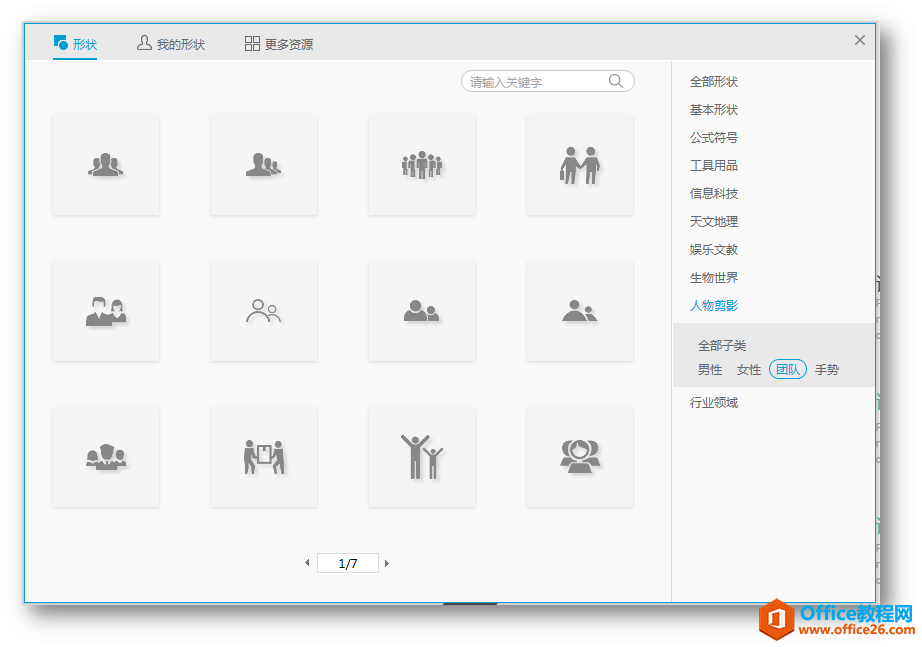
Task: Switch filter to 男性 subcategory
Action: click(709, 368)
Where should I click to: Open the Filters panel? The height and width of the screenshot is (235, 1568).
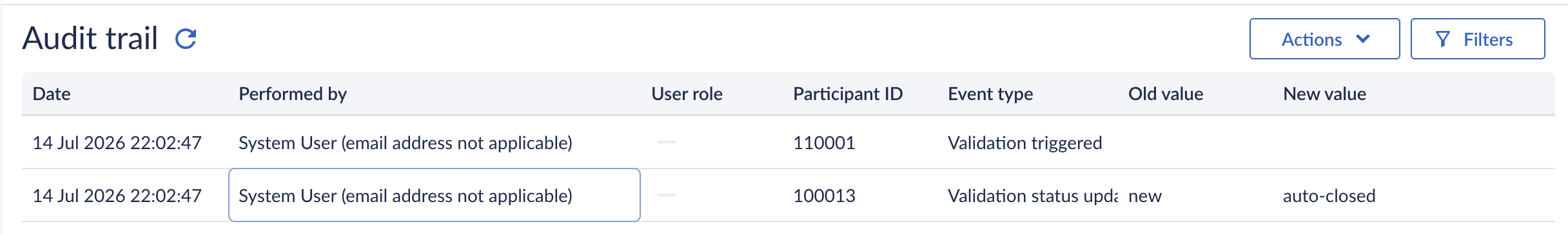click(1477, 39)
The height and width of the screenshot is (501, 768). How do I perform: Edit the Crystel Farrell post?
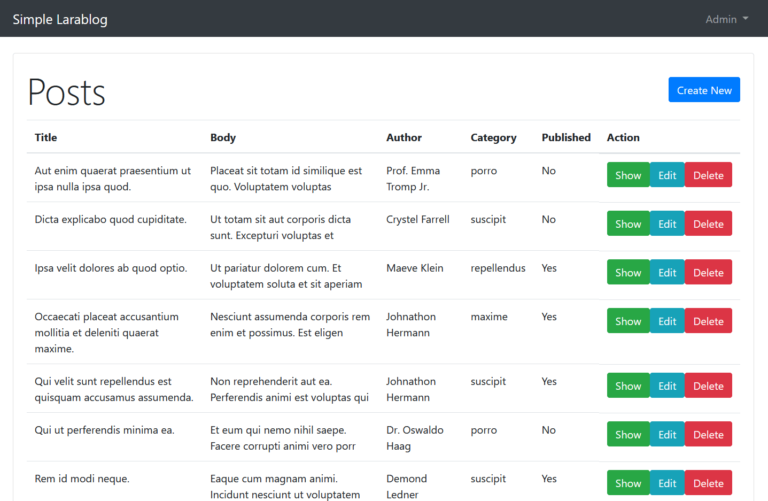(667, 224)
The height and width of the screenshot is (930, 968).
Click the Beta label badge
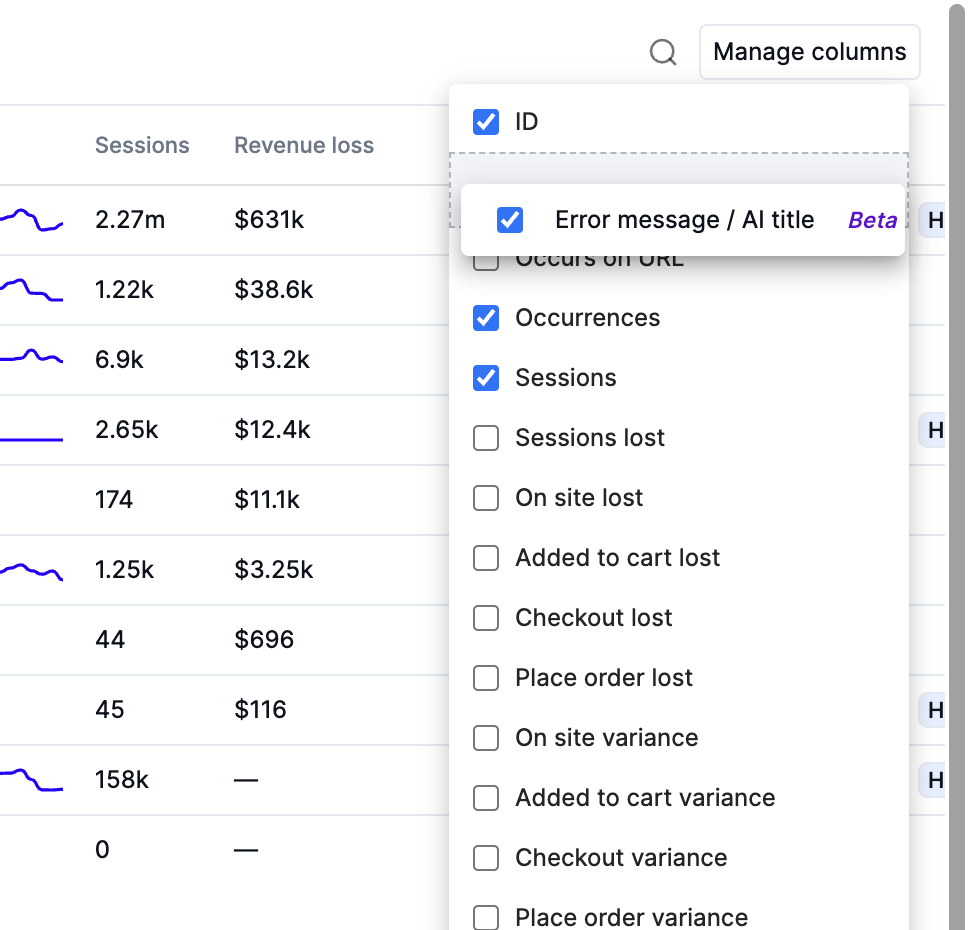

...

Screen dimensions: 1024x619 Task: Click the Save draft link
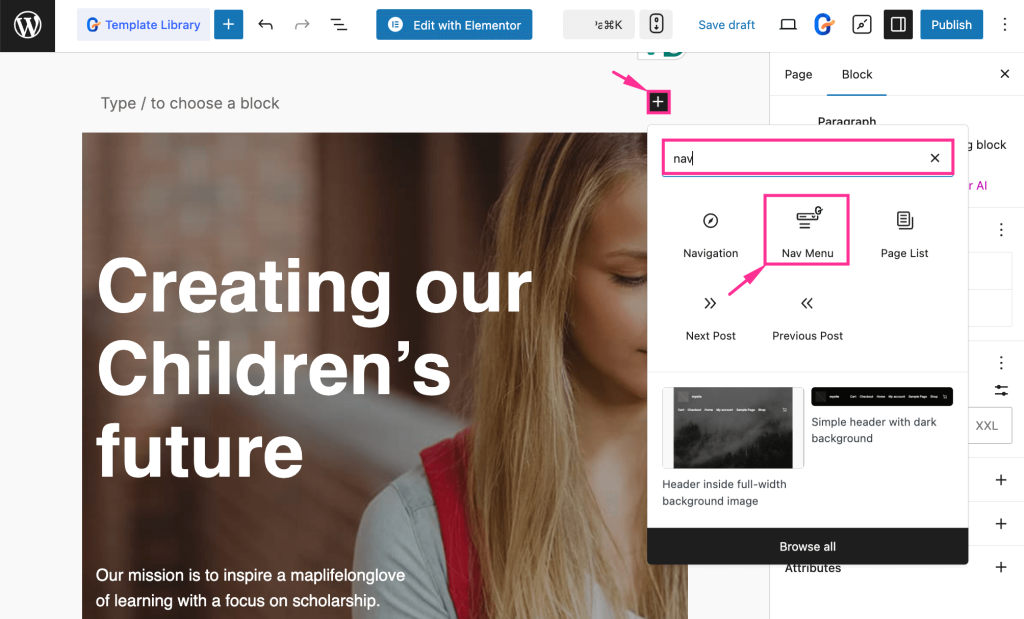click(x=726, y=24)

# About this exercise
Those lines of the records above that run from the one containing "Where should I" through the one containing "Click the Beta label badge" should be returned exactly, with no pictures among them.

# Answer below
Where should I click to: Open the Filters panel? The height and width of the screenshot is (235, 1568).
click(1477, 39)
The height and width of the screenshot is (501, 768). How do I perform: Edit the Crystel Farrell post?
(667, 224)
The height and width of the screenshot is (930, 968).
Click the Beta label badge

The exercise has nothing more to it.